AIM:
In the rows below, change every "white label" to "white tag" and leave the rest of each line unchanged. Omit the pictures from your answer.

Element and text location data:
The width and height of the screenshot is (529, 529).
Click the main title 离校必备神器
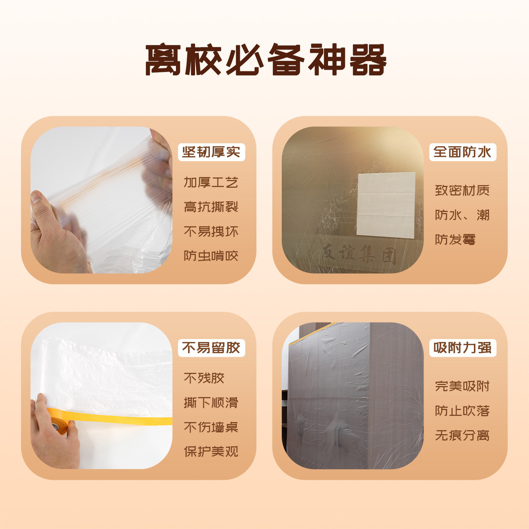265,60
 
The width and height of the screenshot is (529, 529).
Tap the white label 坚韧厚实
211,152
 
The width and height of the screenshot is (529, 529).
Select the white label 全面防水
462,152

SOLUTION:
The width and height of the screenshot is (529, 529).
Click the main title 离校必备神器
265,60
 
The width and height of the screenshot is (529, 529).
Tap the white tag 坚韧厚实
211,152
 
The width and height of the screenshot is (529, 529).
Select the white tag 全面防水
462,152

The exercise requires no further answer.